Massera entra à l'École militaire de la Marine en 1942. À sa sortie en 1946, il fut élève de l'Ecole militaire des Amériques et de l' Interamerican Defence College de Washington, où on le forma à la guerre antisubversive. De retour en Argentine, il monta les degrés de la hiérarchie de la Marine. Nommé capitaine de frégate sur l'ARA Libertad, il obtint le grade d'Amiral le 23 août 1974, suite au retrait forcé d'une bonne partie des patrons de la marine argentine dont il fut nommé commandant en chef.

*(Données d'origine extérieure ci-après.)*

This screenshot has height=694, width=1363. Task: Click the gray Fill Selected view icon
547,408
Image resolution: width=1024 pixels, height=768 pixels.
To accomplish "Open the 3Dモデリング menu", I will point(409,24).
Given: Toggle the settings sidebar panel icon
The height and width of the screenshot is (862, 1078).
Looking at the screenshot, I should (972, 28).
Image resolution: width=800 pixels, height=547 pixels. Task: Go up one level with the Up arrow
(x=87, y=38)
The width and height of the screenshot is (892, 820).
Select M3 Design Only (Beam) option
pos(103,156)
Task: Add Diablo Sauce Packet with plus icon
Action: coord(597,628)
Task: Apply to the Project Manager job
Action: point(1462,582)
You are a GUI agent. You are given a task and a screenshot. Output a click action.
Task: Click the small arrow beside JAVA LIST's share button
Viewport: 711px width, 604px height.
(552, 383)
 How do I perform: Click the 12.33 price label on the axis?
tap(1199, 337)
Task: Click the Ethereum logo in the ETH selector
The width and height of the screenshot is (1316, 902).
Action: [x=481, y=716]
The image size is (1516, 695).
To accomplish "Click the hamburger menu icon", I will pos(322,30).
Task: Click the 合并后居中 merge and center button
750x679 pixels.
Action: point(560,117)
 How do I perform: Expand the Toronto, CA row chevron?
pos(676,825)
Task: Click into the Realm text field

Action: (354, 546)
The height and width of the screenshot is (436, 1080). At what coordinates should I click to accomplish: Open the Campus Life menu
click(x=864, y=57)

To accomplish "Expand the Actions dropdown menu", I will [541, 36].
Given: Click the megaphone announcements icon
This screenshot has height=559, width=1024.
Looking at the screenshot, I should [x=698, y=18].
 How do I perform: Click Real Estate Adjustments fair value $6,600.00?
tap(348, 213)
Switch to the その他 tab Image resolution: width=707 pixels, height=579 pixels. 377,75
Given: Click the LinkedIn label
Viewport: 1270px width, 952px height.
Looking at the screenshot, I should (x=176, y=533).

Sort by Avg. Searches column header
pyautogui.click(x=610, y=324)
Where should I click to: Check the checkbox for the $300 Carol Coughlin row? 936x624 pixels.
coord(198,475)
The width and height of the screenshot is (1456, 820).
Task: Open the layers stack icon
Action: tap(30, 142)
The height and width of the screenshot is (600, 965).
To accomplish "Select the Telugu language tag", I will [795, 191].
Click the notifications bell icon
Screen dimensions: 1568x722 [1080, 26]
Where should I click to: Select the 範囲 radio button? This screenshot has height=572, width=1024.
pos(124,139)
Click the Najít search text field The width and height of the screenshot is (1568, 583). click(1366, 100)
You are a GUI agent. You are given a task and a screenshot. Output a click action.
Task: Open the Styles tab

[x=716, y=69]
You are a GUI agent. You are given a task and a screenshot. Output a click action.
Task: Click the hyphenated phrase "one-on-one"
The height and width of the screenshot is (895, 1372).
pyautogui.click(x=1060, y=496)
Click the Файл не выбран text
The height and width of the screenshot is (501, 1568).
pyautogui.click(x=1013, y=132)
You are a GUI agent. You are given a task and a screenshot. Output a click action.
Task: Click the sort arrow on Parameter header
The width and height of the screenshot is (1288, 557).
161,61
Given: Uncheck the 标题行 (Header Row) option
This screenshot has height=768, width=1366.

[modifier] Dictature et guerre sale

Le 24 mars 1976, Massera prit la tête avec Videla et Agosti du coup d'état qui destitua la veuve Perón, et dirigea dès lors avec eux le gouvernement national. Ce fut un des principaux promoteurs du plan de guerre sale en Argentine, par lequel la dictature continua la persécution des mouvements révolutionnaires —péronistes ou marxistes —, et aussi de toute forme de dissidence politique. En 1977, l'amiral déclara:

La crise actuelle de l'humanité est due à trois hommes. Vers la fin du XIXe siècle, Marx publia trois tomes du Capital et avec eux mit en doute l'intangibilité de la propriété privée; au début du vingtième siècle, la sphère sacrée intime de l'être humain fut attaquée par Freud, dans son livre L'interprétation des rêves, et… Einstein, en 1905, fit reconnaître la théorie de la relativité, où il met en doute la structure statique et la mort de la matière.
déclaration au journal La Opinión, le 25/11/1977.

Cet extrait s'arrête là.